[sic] Magazine

Shark Toys – Labyrinths

Here’s a collector’s item on the venerable In The Red label in so much as it’s a rare offering from them that’s not absolutely essential. You could, of course, say the same for much of garage-punk in general depending on your point of view, but indispensability has never been the genre’s strongest suit. Bands come and go of course, newer ones picking up the mantle from those sadly departed. Long-time LA, Smell-scene punks Shark Toys got started way back in 2009 and, to their credit, their third LP, Labyrinths, is as consistent, engaging and surprising as they’ve ever sounded, but all the same their formula feels a little tired.

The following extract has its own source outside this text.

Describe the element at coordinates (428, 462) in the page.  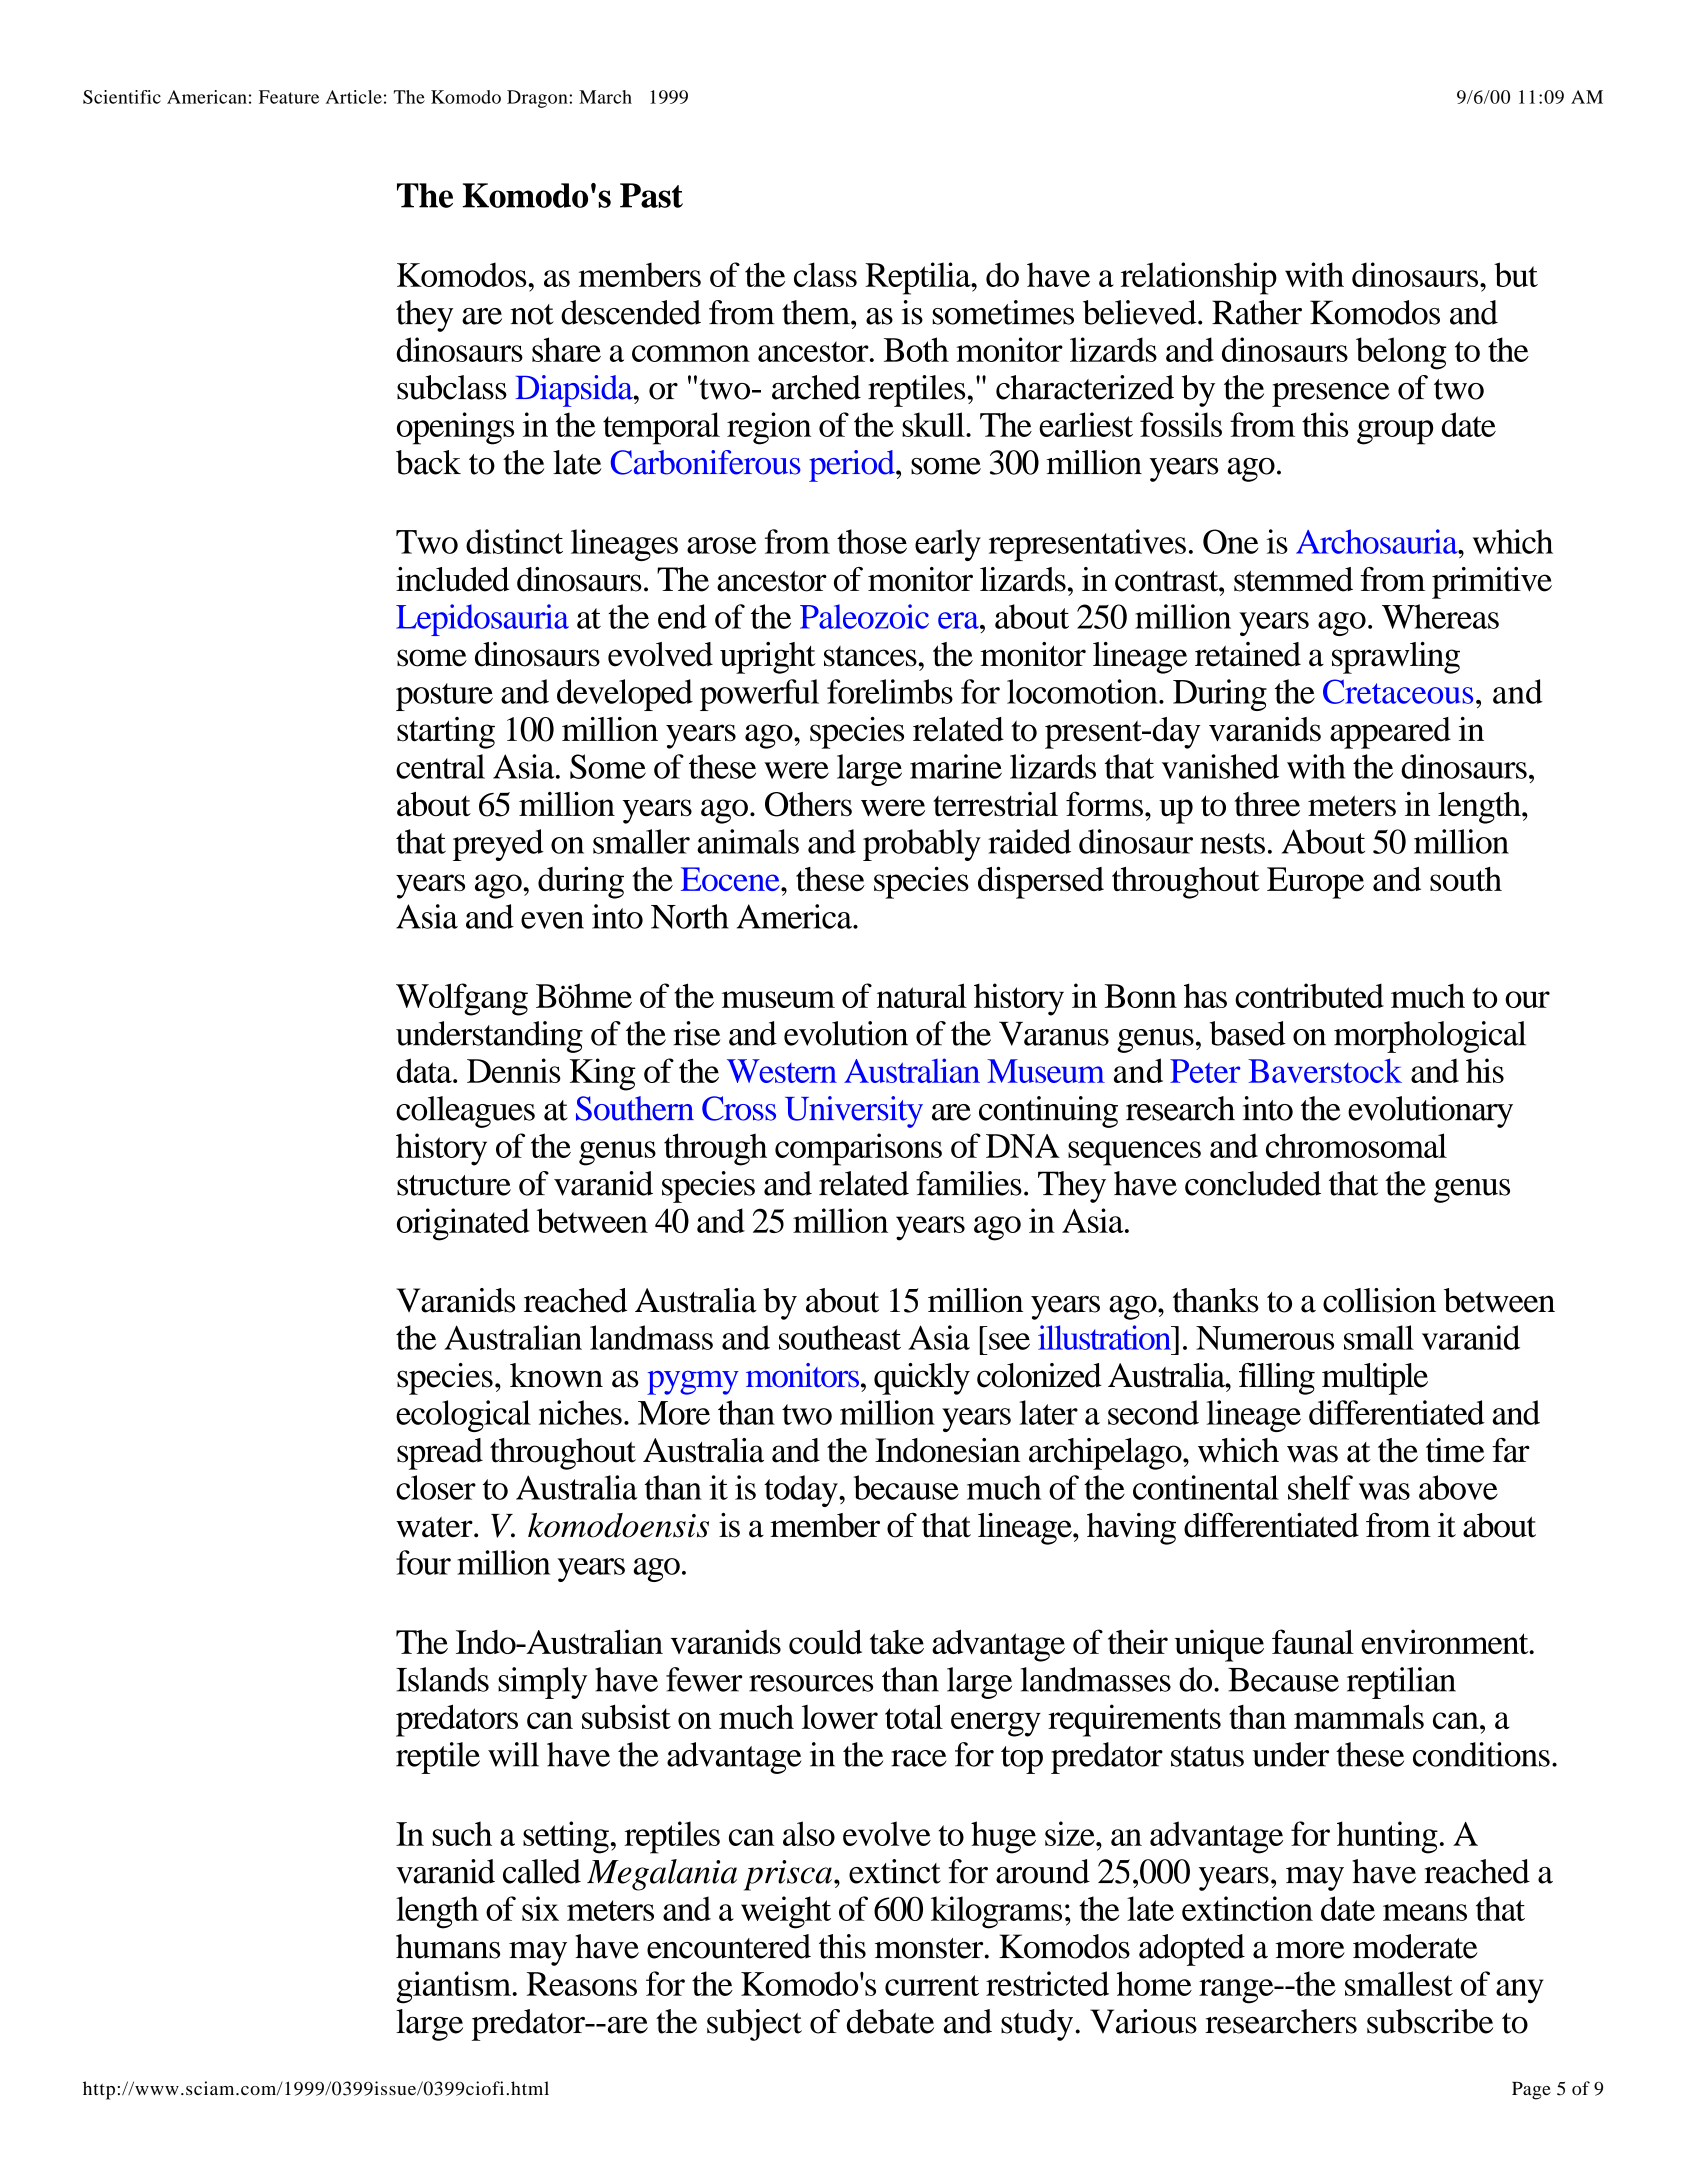
I see `back` at that location.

Gone over the natural passage of time are most of Danny Clodfelter’s founding and former band members, in their place now drummer Emanuel Farias and bassist Bill Gray (of The Mae Shi) and there’s no shortage of ideas between them. Gray’s wandering, low-slung bass-work is distinctive, Clodfelter’s trembling sneer and tumble of angular shred as violent as ever, Farias duly banging away like a migraine, but this is all only half the story. For, from out of Labyrinths’ shadows, wobble sci-fi synth effects and ripples of battered bar-room piano that weird out its fringes, braying sax adding a warm buzz that partially unifies the two worlds afresh. Plenty of sheet-metal left in the rickety mix, pogoing mid-fi rippers thus coil into springs of feedback and raw yelping, unspooling occasionally in giddy bursts into something like that recent Flat Worms album, only as played at double-speed.

Sharing DNA with a number of greats, Shark Toys are capable of cleaning up their act too, a track like “Walking Song” quite presentable for it as well. There’s talk nonetheless of Labyrinths being a flashback album to the days of No Age’s period of dominance and there is a lot in that comparison, but there’s also a conscious lack of buried melody and, frankly, fuzzed-out nuance that tends more often to lead Shark Toys off these days in the direction of the minimal, clattering end of DIY post-punk, sax and guitar squaring off and crashing together like rutting deer. Accordingly dazed, it’s just a pity it doesn’t all linger longer in the memory.